Annie returned to the sofa. She sat. She couldn’t keep herself from shaking, and then to her surprise, she couldn’t keep herself from crying.

Cardozo held out a handkerchief. “I need your honest opinion—as Dizey’s friend.”

Annie accepted the hankie. She daubed at her nose. She picked at a sleeve, adjusted her hem, neatened herself in preparation for honesty.

“Did Dizey have a drinking problem?”

“Drinking problem?” Annie smiled almost fondly. “Dizey had a drinking
fact.
The lady was a practicing, ambulatory alcoholic.”

“Did she have depressions?”

“How would anyone have known? Depression didn’t have a chance with all the speed her doctor prescribed.”

“Is there any possibility that Dizey took her own life?”

“Dizey? Suicide?” Annie’s hand slapped her bosom so hard she practically knocked herself off the sofa. “
No way.
Not while there was gossip left to gossip, or a scoop left to scoop.”

Gabrielle returned with a coffee tray that should have jingled but that made a sound in her hands more like clanking.
What the hell has she got on that tray
? Annie wondered.

Annie moved the polar-bear lighter to one side, and Gabrielle set the tray on the coffee table.

“Want me to pour?” Gabrielle said.

Annie saw that Gabrielle had brought three cups. “That’s okay, hon. I’ll handle it. Lieutenant Cardozo and I would appreciate being alone—you don’t mind.”

“Oh,” Gabrielle said. “Okay.” She closed the door behind her.

“How do you like yours?” Annie asked.

“Milk and a little fake sugar. If you have any.”

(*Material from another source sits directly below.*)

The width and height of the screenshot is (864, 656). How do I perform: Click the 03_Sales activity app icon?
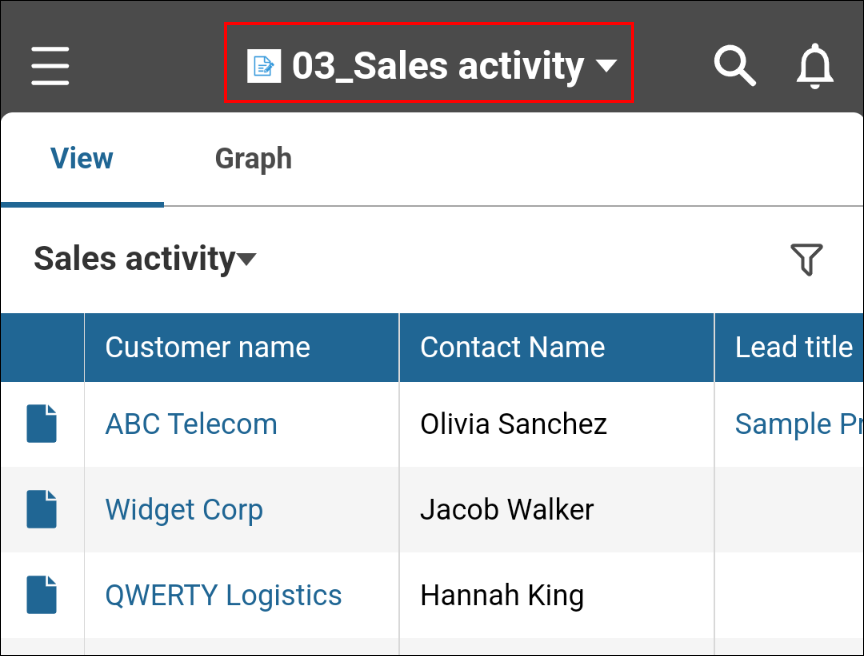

“We have fake everything in this house.” Annie poured and stirred.

“Could I trouble you for another look at your guest list?” Cardozo said. “May sixth, the Princess Margaret dinner? I’d like to see the seating plan for the tables.”

Annie went to the bookcase. She searched a moment through her loose-leaf binders. She brought the binder back to the coffee table. She opened it to May sixth. “Here we are. The page is practically dog-eared.” Her forefinger ran halfway down the right-hand page of the binder and stopped. “This is weird.”

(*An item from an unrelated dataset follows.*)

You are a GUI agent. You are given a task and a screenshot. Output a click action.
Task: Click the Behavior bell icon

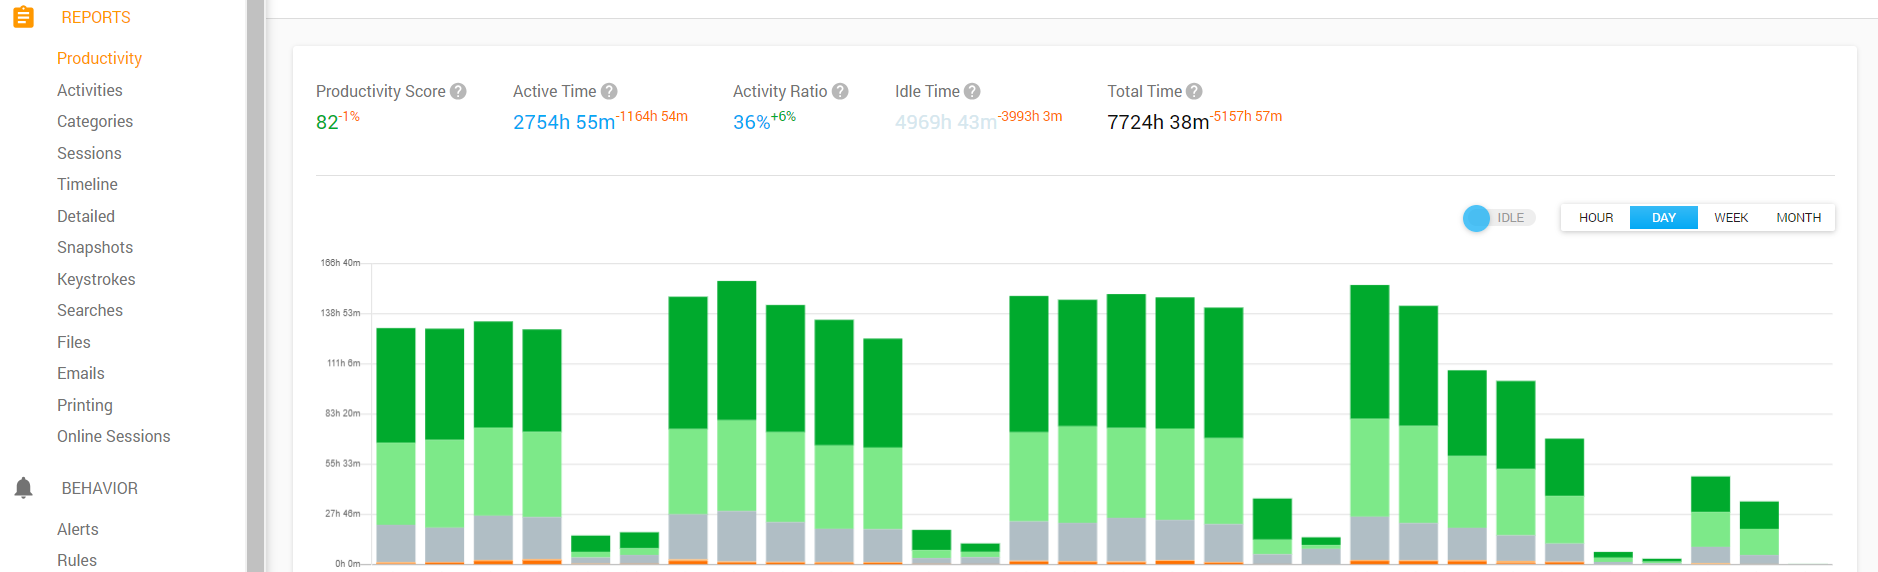coord(24,488)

In the silence that seemed suddenly to settle on the room, Annie could distinctly hear the ticking of the clock on the mantel.

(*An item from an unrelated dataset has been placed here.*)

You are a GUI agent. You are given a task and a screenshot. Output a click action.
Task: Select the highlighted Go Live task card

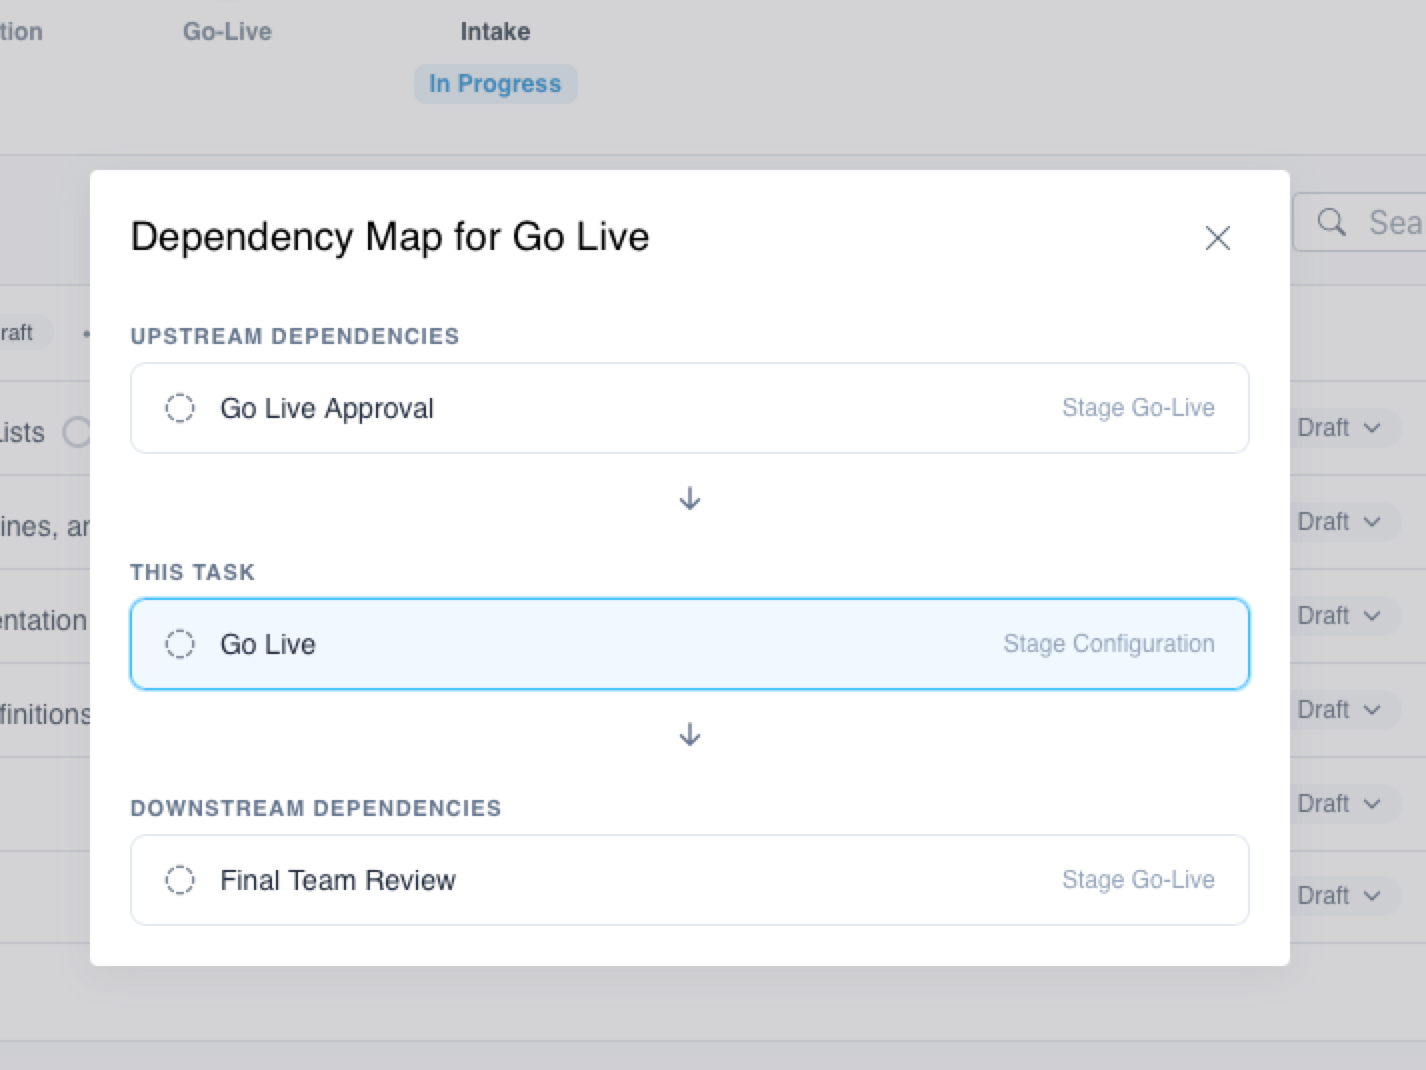coord(690,644)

“What’s weird?” Cardozo said.

“Dizey sat at the same table as Oona and Avalon.”

Cardozo came and sat beside her on the sofa. “Who else sat at that table?”

Annie sat trying to blink back moisture that was suddenly pooling in her eyes. “I never thought I’d hear myself say this, but I’m going to miss that vicious bitch.” She pushed the binder toward Cardozo. “Lieutenant, can you read it? Something’s wrong with my eyes, I can’t see.”